FullOf_Bad_Ideas@reddit
ah makes sense
LORD_CMDR_INTERNET@reddit
Yes
Mountain_Patience231@reddit
Still have no idea what you are complaining about, while clearly you should be able to use FP4 in RTX Spark since day one.
Formal-Exam-8767@reddit
I thought being ARM-based limits it's usability for anything outside AI. Do current Windows games support ARM?
Cane_P@reddit
It's basically not different to Steam Deck being able to run Windows games on Linux... Simulation, but some native ports will be released too:
https://www.windowscentral.com/hardware/surface/microsoft-surface-laptop-ultra-announced-computex-2026
cobbleplox@reddit
I don't think running windows games on linux through proton is comparable. That is basically just implementing the windows api on linux and then the windows exe runs basically natively on linux.

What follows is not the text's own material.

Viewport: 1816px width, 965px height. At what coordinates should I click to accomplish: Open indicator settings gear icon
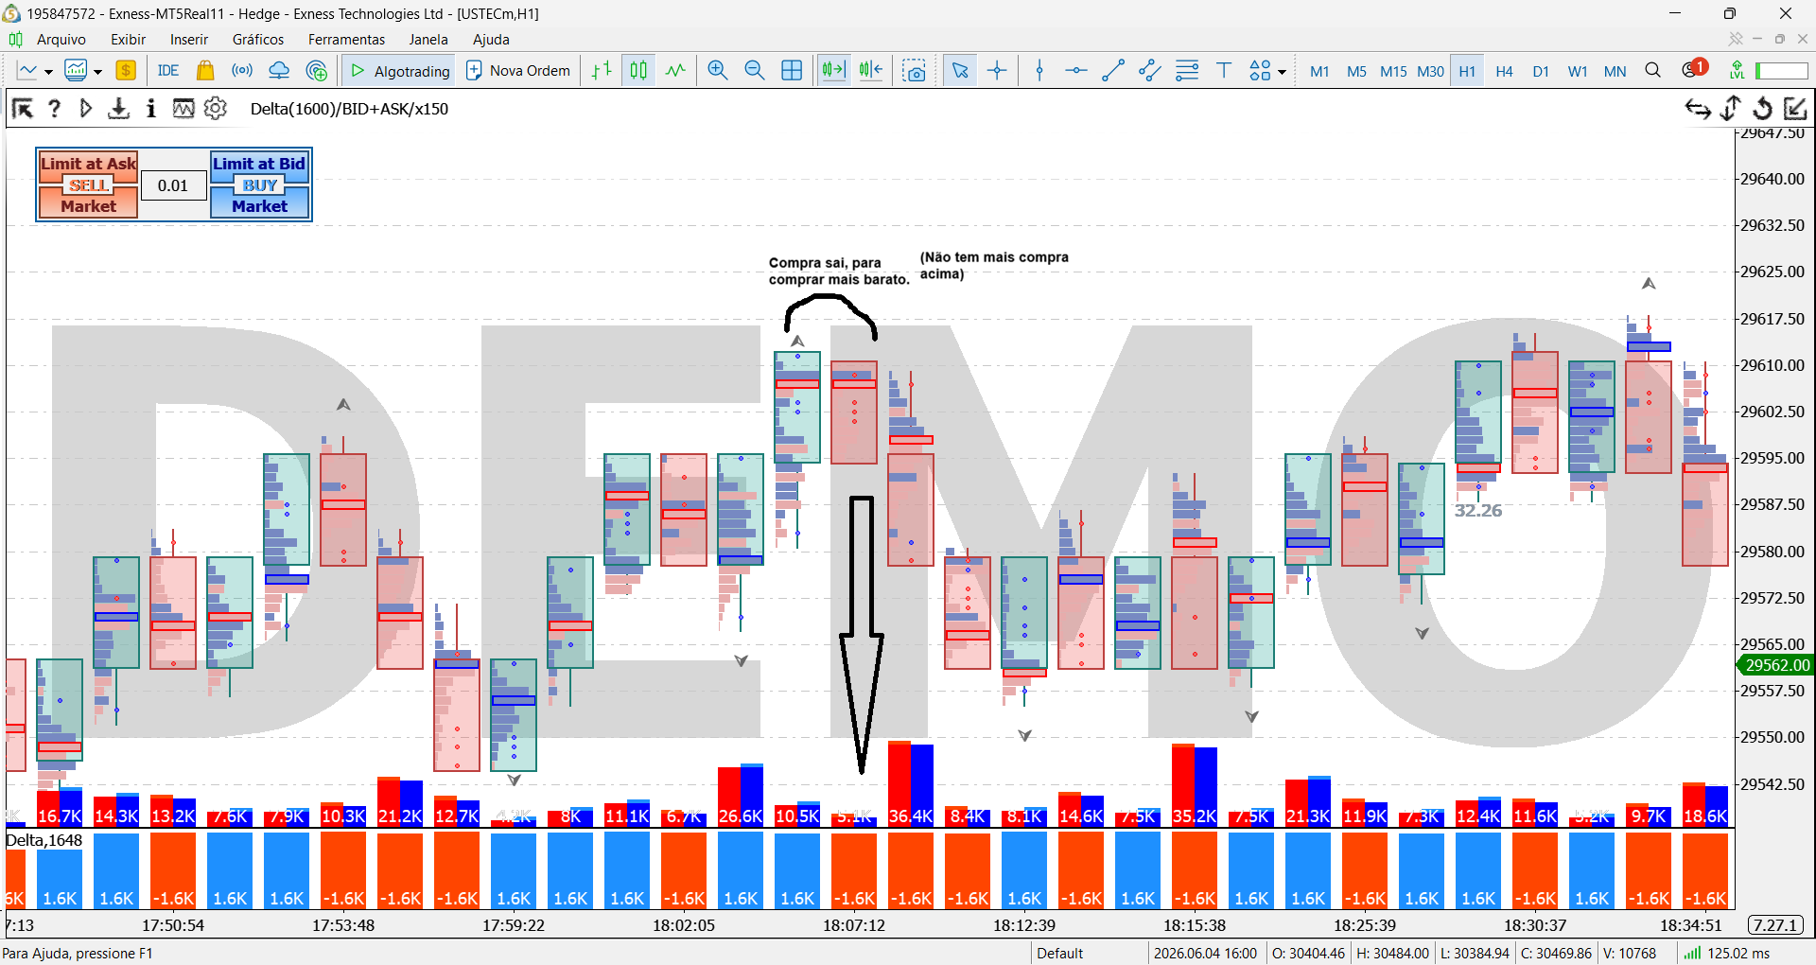click(216, 109)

asfsdgwe35r3asfdas23@reddit
It is almost the same concept. Proton (wine + dxvk) translate windows call and directx calls to Linux/vulkan. Windows ARM does the same, it translates x86 to ARM on the fly. You can run any x86 software in ARM, the issue is that since both architectures are different, this translation is not very efficient, and unlike proton that sometimes can even run faster on Linux than Windows. X86 to ARM translation has in the best case scenario a 20% performance degradation, and can be much more for some software. So it is a good solution for legacy software and allowing a transition, but you really want native ARM applications.
SkyFeistyLlama8@reddit
There are actually 2 different subsystems that translate x86-to-ARM64 and x64-to-ARM64 code in Windows. x64-to-ARM64 directly maps x64 Windows system calls to their ARM64 equivalents so performance loss is minimal. Both use code caches (XTA) that save translated code so the next running of that translated app should be a lot faster.
I've used Windows on ARM for years now and it's good enough to run almost all enterprise software. Typical stuff like Office 365 either have native ARM binaries or run under translation (Visio and Access). More niche apps like Azure tools and Power BI Desktop all run fine under emulation.
Funnily enough, ARM Linux runs fine under Windows' WSL using a customized kernel under Hyper-V. The only issue I've had is getting machine learning frameworks to run under Python in ARM Linux because the build toolchains are a mess. Qualcomm doesn't have the expertise to handle that; Nvidia certainly does, so I'm hoping Pytorch and other ML libraries can finally run under ARM WSL.
Formal-Exam-8767@reddit
So they plan to sell device with 20% performance degradation out-of-the-box?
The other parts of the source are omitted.